## Extrait fourni
• • • • • • •

Sherlock Holmes Crimes et Châtiments (2014, PC - PS3 - Xbox 360 - PS4 - Xbox One)

Le testament de Sherlock Holmes a reçu de bonne critiques et semble avoir trouvé son public. Le pari d’installer la franchise sur les console de salon semble donc remporté. Pour autant, ce n’est pas le moment pour Frogwares de se reposer sur ses lauriers car la nouvelle génération de consoles arrive et il va falloir attirer l'attention du public potentiel qu'elle représente. Bref, comme dit dans la page précédente, Frogwares va tenter avec cet épisode de renouveler la formule de sa saga, aussi bien sur la forme que sur le fond. Voyons si le pari est gagné.

On ne peut pas vraiment parler du scénario du jeu Sherlock Holmes Crimes et Châtiments, non qu’il n’y en ait pas, au contraire, il y en a plusieurs. Vous l’avez deviné, on tient là la première nouveauté de cette épisode, à savoir le fait qu'il ne s'articule pas autour d'une enquête mais de six. Notons que deux de celles-ci sont des adaptations directes de nouvelle de Conan Doyle.

On sent l'influence de certaines productions récentes avec le détective (comme la série Sherlock).

Encore une fois, on est surpris par l’évolution technique du jeu. Si Le testament de Sherlock Holmes avait montré une progression sur ce plan, on ne s’attendait pas à ce que cela se reproduise dès l’épisode suivant. Le jeu est très beau, que ce soit dans ses décors ou ses personnages. De même, il y a une amélioration dans l’animation, plus souple. Cela vient de ce que Frogwares a laissé tomber son moteur graphique maison au profit de l’Unreal Engine 3, ce qui a laissé à ses équipes plus de marge de manoeuvre pour travailler la partie artistique de son jeu d'enquêtes. L’ambiance visuelle est ainsi très réussie.

• • • • • • •

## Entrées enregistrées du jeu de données
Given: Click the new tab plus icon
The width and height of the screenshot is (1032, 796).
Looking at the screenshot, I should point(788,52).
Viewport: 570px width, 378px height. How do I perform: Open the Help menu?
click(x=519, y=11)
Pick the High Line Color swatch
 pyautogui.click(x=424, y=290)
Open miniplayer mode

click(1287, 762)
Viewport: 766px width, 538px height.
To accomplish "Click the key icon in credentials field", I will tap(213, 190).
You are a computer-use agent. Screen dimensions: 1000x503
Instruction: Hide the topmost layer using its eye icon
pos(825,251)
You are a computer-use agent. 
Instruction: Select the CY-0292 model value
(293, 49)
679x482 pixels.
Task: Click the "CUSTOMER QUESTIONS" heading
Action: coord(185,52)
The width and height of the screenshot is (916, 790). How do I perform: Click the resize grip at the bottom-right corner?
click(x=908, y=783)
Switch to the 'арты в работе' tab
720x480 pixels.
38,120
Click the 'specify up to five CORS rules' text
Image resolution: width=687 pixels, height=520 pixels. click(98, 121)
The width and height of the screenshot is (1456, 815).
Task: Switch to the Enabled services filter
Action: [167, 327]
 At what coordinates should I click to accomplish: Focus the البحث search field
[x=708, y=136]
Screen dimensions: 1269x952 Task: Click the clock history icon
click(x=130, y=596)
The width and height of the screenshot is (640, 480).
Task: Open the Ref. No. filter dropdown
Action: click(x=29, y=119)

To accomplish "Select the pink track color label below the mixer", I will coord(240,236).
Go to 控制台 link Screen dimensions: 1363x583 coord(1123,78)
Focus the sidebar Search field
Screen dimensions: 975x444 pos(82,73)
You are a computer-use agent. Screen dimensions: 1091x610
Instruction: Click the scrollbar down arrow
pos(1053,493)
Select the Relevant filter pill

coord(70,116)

• • • • • • •

## Tâches à réaliser
a - Résumez en deux phrases l'extrait sur Sherlock Holmes Crimes et Châtiments.
b - D'après l'extrait sur Sherlock Holmes Crimes et Châtiments, quel moteur graphique Frogwares a-t-il choisi à la place de son moteur maison ?

## Réponses finales
a - Après le bon accueil du Testament de Sherlock Holmes, Frogwares cherche avec Sherlock Holmes Crimes et Châtiments à renouveler la formule de sa saga, notamment en proposant six enquêtes au lieu d'une seule, dont deux adaptent directement des nouvelles de Conan Doyle. Le jeu progresse aussi sur le plan technique : grâce à l'abandon du moteur maison au profit de l'Unreal Engine 3, les décors et les personnages sont très beaux et l'animation plus souple.

b - L'Unreal Engine 3.